Which would have more elastic demand?

In general, the greater the necessity of the product, the less elastic, or more inelastic, the demand will be, because substitutes are limited. The more luxurious the product is, the more elastic demand will be.

For which of the following pairs of goods would you expect to have more elastic demand and why?

Goods in general have more elastic demand in the long-run than in the short-run, because consumers have more time to adapt to changes. Hence, subway rides during the next five years have more elastic demand than the subway rides during the next six months.

Which has more elastic demand subway rides during the next six months or subway rides during the next five years?

Subway rides during the next five years have more elastic demand than subway rides during the next six months. This is because goods tend to have more elastic demand over longer time horizons and inelastic demand over shorter time horizons. Therefore, Subway rides have more elastic demand.

Which good would you expect to have more elastic demand and why root beer or water?

d. Root beer has more elastic demand than water. Root beer is a luxury with close substitutes, while water is a necessity with no close substitutes. If the price of water were to rise, consumers have little choice but to pay the higher price.

Are mansions or rental homes more elastic?

1) Mansions have more elastic demand than rental homes do because mansions are a luxury good, while rental homes are a necessity with no close substitutes. If the price of mansions were to rise, homeowners could substitute with smaller houses.

What is elastic demand in economics?

An elastic demand is one in which the change in quantity demanded due to a change in price is large. An inelastic demand is one in which the change in quantity demanded due to a change in price is small.

Is the demand for houses elastic or inelastic?

Housing demand is income and price inelastic, and appears to fall with household size.

Is real estate supply elastic or inelastic?

The long-run price elasticity of supply is. the ratio of relative changes in the inventory of housing services to relative changes in the price of housing services necessary to cover production costs. The long-run supply of housing services is very elastic, having an estimated long-run price elasticity of 11.5.

What is the elasticity of demand at the midpoint?

The Midpoint Method To calculate elasticity, we will use the average percentage change in both quantity and price. This is called the midpoint method for elasticity and is represented by the following equations: percent change in quantity=Q2−Q1(Q2+Q1)÷2×100.

Why is estimate of elasticity inaccurate?

The elasticity estimate might be unreliable because it is only the first month after the fare increase. As time goes by, people may switch to other means of transportation in response to the price increase. So the elasticity may be larger in the long run than it is in the short run.

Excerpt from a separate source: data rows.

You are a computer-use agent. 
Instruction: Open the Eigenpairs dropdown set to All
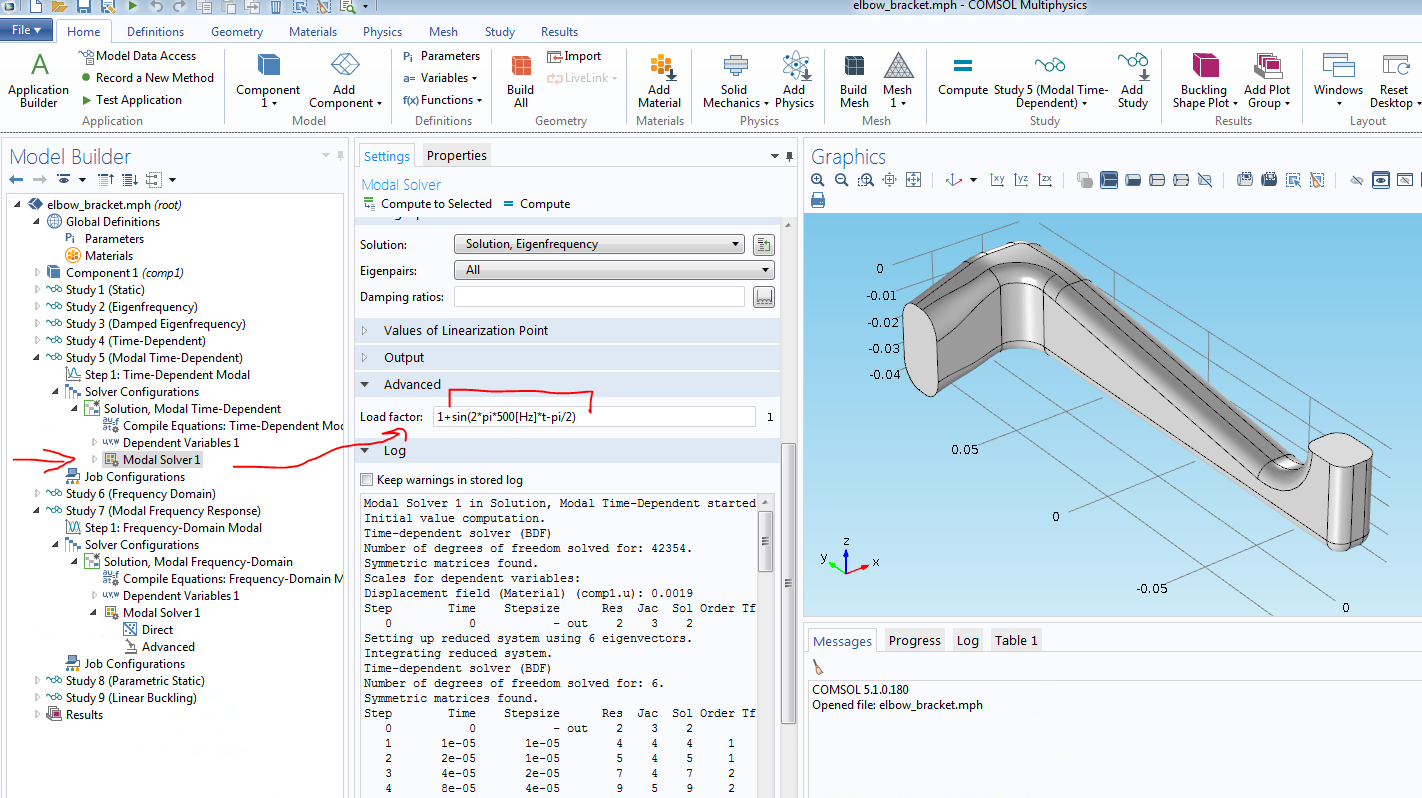[x=614, y=270]
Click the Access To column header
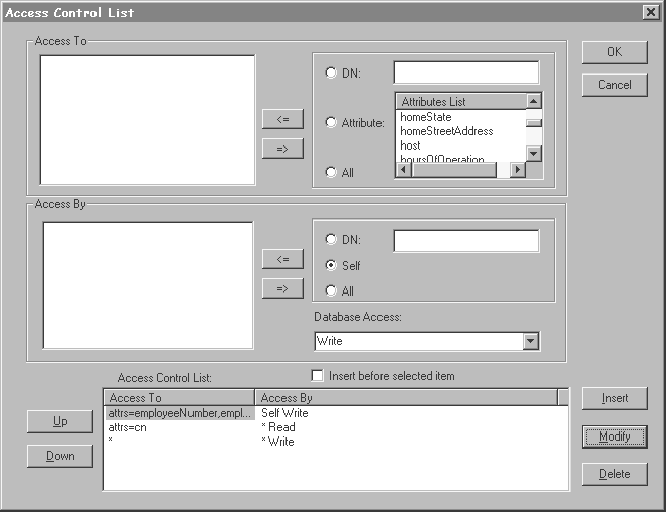 click(x=179, y=398)
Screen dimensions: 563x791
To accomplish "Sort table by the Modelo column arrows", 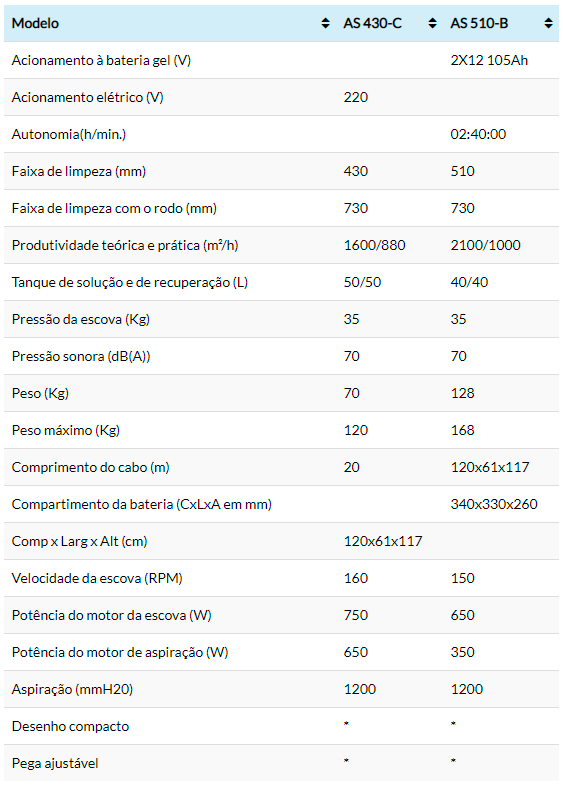I will point(325,23).

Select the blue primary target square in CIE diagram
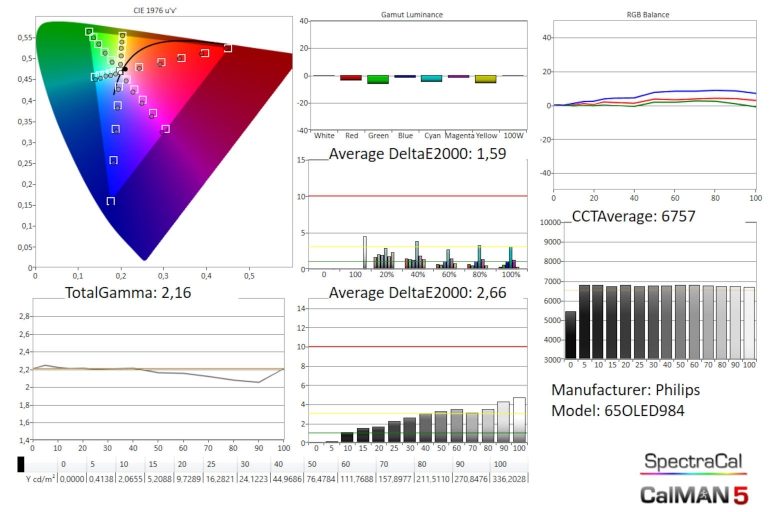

Is demand elastic or inelastic?

Elastic demand means there is a substantial change in quantity demanded when another economic factor changes (typically the price of the good or service), whereas inelastic demand means that there is only a slight (or no change) in quantity demanded of the good or service when another economic factor is changed.

Why might this elasticity depend on the time horizon?

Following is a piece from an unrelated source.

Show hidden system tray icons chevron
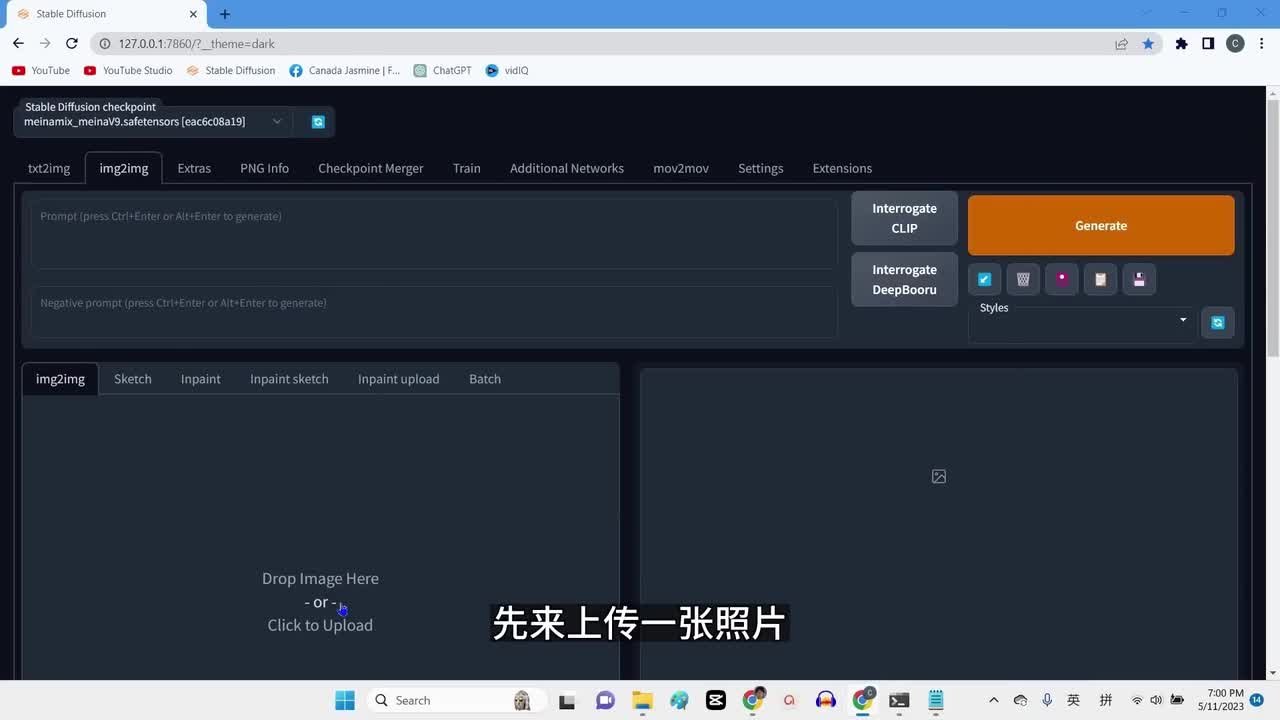 pos(993,700)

Why might this elasticity depend on the time horizon? Over time, consumers can make adjustments to their homes by purchasing alternative heat sources such as natural gas or electric furnaces. Thus, they can respond more easily to the change in the price of heating oil in the long run than in the short run.

Which good would have more elastic demand and why?

Mystery novels have more elastic demand than required textbooks, because mystery novels have close substitutes and are a luxury good, while required textbooks are a necessity with no close substitutes. Beethoven recordings have more elastic demand than classical music recordings in general.

Which good would you expect to have more elastic demand and why?

What does it mean when price elasticity is less than 1?

inelastic
Price elasticity of demand that is less than 1 is called inelastic. Demand for the product does not change significantly after a price increase. For example, a consumer either needs a can of motor oil or doesn’t need it. A price change will have little or no effect on demand.